TEXTO DE ORIGEN —

· · ·

Ilustración realizada por Chronnellian |
En
el departamento donde vivo residen otras seis personas, mi familia más cercana:
mamá, abuelo, hermanos, prima y tía. De todos ellos, solo mi abuelo parece
estar 100% informado sobre los acontecimientos; mi madre es de las que escuchan
noticias de vez en cuando y mi tía suele enterarse de cualquier detalle por las
redes sociales. Abarcando tantos medios de comunicación cualquiera diría que
tengo acceso rápido, como otras miles de personas en este país, a las noticias;
y es verdad, siempre y cuando la información no esté manoseada por la censura.
Percatarme
de esto me hizo darme cuenta que tengo fácil acceso a todo, pero realmente dejó
de interesarme hablar sobre el tema. Cuando la respuesta floreció en mi mente
me avergoncé, porque la verdad es que no quiero estar indiferente ante los
problemas. Y en medio de mi vergüenza, supe que no estaba indiferente sino que
me acostumbre a pensar como el resto: no puedo hacer nada, así que… ¿de qué vale la preocupación?
En
mis entradas anteriores hablaba desde una posición contraria sobre este mismo
tema. Para mí lo que está mal es no hacer nada; es decir, cualquier cosa que
pueda hacerse, así sea pequeña, debe hacerse sin pensarlo demasiado. Hoy,
habiendo admitido que he caído en la costumbre mundana, me pregunto: ¿por qué
realmente hemos dejado de interesarnos? ¿Nos rendimos o se trata de algo más? Esta
indiferencia colectiva y autoimpuesta no está eximida del dolor, de la
frustración y del bochorno. Es una decisión difícil, que a su manera requiere
valor, admitir que estamos completamente atados de manos.
Posteriormente
comencé a pensar en mis padres. Dos personas que durante toda su vida se han
matado trabajando para mantenernos y que a pesar de haber progresado
laboralmente apenas ganan lo suficiente para cubrir los gastos y las deudas
acumuladas. ¿Por qué ellos no hablan de política? ¿Lo suyo es desinterés? No.
Sencillamente tienen algo más importante en lo qué pensar.
Lo
cierto es que estamos tan angustiados por los problemas cotidianos como la
falta de agua, electricidad y comida que no tenemos tiempo para sentarnos a
escuchar propuestas de los políticos, que a fin de cuentas acaban siendo meras
propuestas sin aplicación aparente o posible. Mi padre afirma que esta
subyugación es consecuencia de una estrategia por parte del gobierno: te quitan
todo para que comiences a preocuparte por ti mismo, restándole importancia a
los demás. Yo lo veo de manera similar, pero dudo que sea un plan ingenioso y
malévolo. Es simplemente una circunstancia de las malas decisiones que se
convirtió en una herramienta de doble filo.
De
alguna manera, este robo de la identidad del que somos víctimas es [¿o fue?] el
primer paso para una nueva sociedad. Una sociedad que, como bien lo aclaró Andrés Volpe en su escrito La identidad nacional, se ha ido gestando en las sombras, preparándose en silencio para
algún día –muy cercano a este presente incierto- explotar. Reafirmo lo dicho:
hay una chispa encendida que amenaza con destruirlo todo, una chispa que
algunos no toman en serio y otros no saben ni pueden controlar.

· · ·

(Entradas tomadas de una colección)

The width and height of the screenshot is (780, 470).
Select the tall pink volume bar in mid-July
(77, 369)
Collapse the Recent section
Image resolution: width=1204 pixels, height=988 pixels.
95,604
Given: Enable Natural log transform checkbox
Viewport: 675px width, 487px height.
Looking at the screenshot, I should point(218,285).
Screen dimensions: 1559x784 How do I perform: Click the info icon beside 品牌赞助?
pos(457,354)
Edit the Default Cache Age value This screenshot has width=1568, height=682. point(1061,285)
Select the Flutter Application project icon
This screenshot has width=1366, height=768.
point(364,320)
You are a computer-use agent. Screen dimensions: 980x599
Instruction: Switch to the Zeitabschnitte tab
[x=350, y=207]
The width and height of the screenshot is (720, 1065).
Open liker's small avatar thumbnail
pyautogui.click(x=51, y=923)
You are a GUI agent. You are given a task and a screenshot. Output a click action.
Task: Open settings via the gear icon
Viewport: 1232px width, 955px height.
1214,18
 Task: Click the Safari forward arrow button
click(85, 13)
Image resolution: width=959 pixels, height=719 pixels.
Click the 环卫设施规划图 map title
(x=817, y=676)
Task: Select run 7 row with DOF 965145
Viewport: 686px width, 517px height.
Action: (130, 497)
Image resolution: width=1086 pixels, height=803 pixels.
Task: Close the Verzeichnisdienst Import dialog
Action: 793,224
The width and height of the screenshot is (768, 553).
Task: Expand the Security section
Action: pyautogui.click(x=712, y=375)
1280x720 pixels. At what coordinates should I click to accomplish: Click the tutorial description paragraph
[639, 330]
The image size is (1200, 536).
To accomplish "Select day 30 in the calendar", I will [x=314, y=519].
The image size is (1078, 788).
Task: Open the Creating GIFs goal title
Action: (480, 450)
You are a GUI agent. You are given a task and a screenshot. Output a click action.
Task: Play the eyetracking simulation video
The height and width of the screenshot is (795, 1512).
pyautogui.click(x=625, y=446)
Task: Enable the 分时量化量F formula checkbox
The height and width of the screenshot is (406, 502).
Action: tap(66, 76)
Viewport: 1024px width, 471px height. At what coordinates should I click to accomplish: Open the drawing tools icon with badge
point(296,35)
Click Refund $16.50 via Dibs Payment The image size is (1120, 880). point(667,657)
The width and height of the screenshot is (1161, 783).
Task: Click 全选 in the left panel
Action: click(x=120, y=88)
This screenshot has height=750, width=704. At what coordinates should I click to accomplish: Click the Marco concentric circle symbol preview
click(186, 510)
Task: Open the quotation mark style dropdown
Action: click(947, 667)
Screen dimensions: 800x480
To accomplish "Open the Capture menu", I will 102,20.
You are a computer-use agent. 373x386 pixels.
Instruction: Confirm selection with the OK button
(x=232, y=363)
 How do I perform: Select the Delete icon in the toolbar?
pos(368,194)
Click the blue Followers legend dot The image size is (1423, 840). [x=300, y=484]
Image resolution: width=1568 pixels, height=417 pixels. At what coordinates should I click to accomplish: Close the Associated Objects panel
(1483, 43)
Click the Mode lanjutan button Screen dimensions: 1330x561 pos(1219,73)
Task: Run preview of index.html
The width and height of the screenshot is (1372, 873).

· · ·

PROBLEMAS POR RESOLVER —
[1] En el texto sobre la indiferencia política, ¿qué miembro de la familia parece estar completamente informado sobre los acontecimientos?
[2] Por favor, escribe lo que sigue al texto sobre la indiferencia política a partir de su última oración.

RESPUESTAS A TAREAS —
[1] El abuelo.

[2]
Es
extraño, pero los venezolanos nos estamos convirtiendo en una mutación
enfermiza cuya identidad nacional se convierte más en una identidad propiamente
individual, alejándose por completo de la idea del colectivo; cada quien posee
su propia lengua, sus propias tradiciones, sus propias concepciones por encima
de las de cualquier otro. Y esta vez no se trata de un proceso histórico del “Hombre
Vs. La Sociedad” sino de una involución que nos ha ido transformando en
animales: sobrevivimos en una jungla de concreto, sometidos a fieros cazadores
que se rigen por la ley del más fuerte.
En
Venezuela cada quien vive para sí mismo, para los suyos.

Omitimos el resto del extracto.